### YOUR ASSIGNMENT
Find the line with "You are a GUI" in the entries below. Repeat it, every following line, and the line with "[Close dialog] (374, 785)", exactly and with nothing added.

Segment Start: EXERCISE DATA

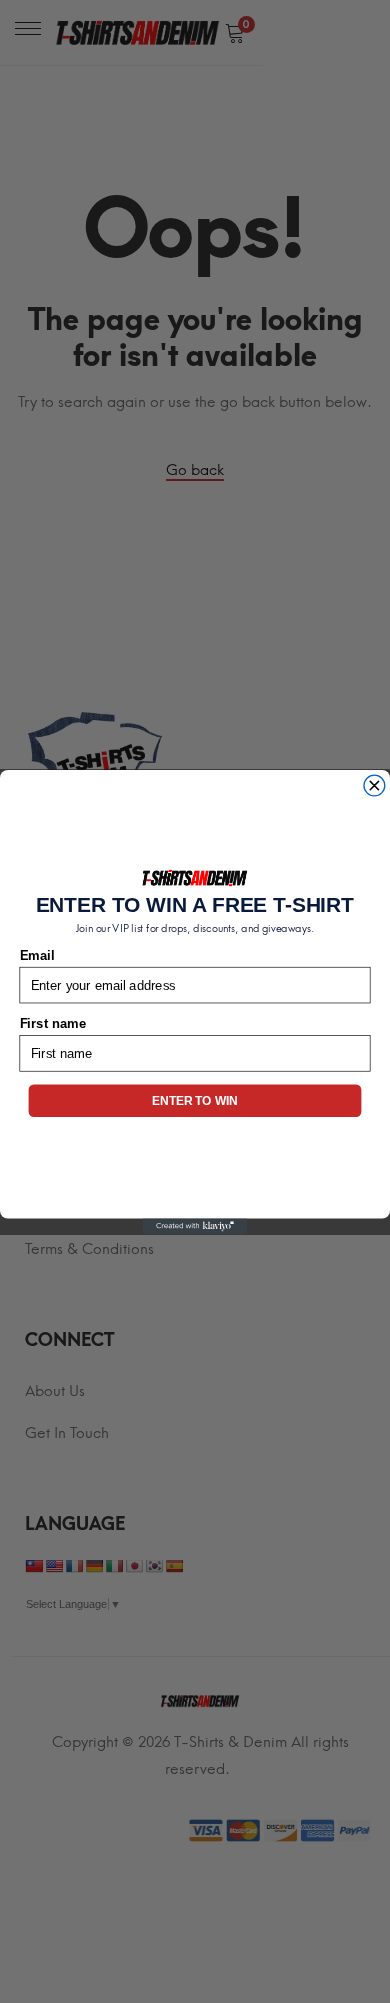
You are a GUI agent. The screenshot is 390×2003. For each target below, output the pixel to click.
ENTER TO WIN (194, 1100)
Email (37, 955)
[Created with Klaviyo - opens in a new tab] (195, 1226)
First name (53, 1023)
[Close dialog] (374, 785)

Segment End: EXERCISE DATA
Segment Start: EXERCISE DATA

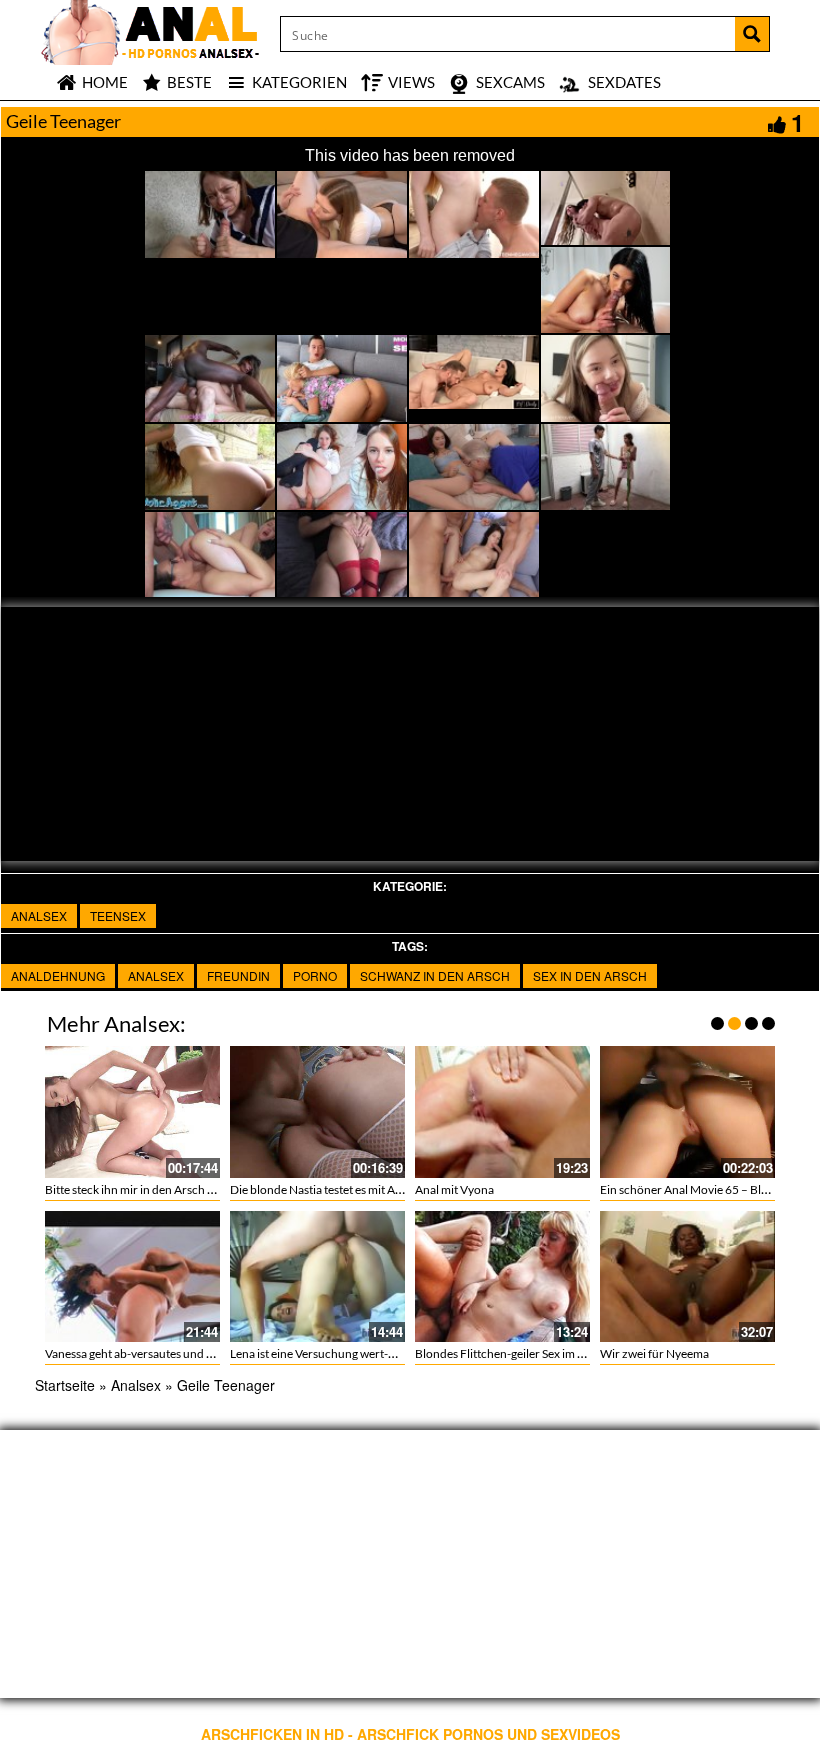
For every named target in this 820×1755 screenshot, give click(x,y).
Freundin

Segment End: EXERCISE DATA

### REPLY TO THE EXERCISE
You are a GUI agent. The screenshot is 390×2003. For each target below, output the pixel to click.
ENTER TO WIN (194, 1100)
Email (37, 955)
[Created with Klaviyo - opens in a new tab] (195, 1226)
First name (53, 1023)
[Close dialog] (374, 785)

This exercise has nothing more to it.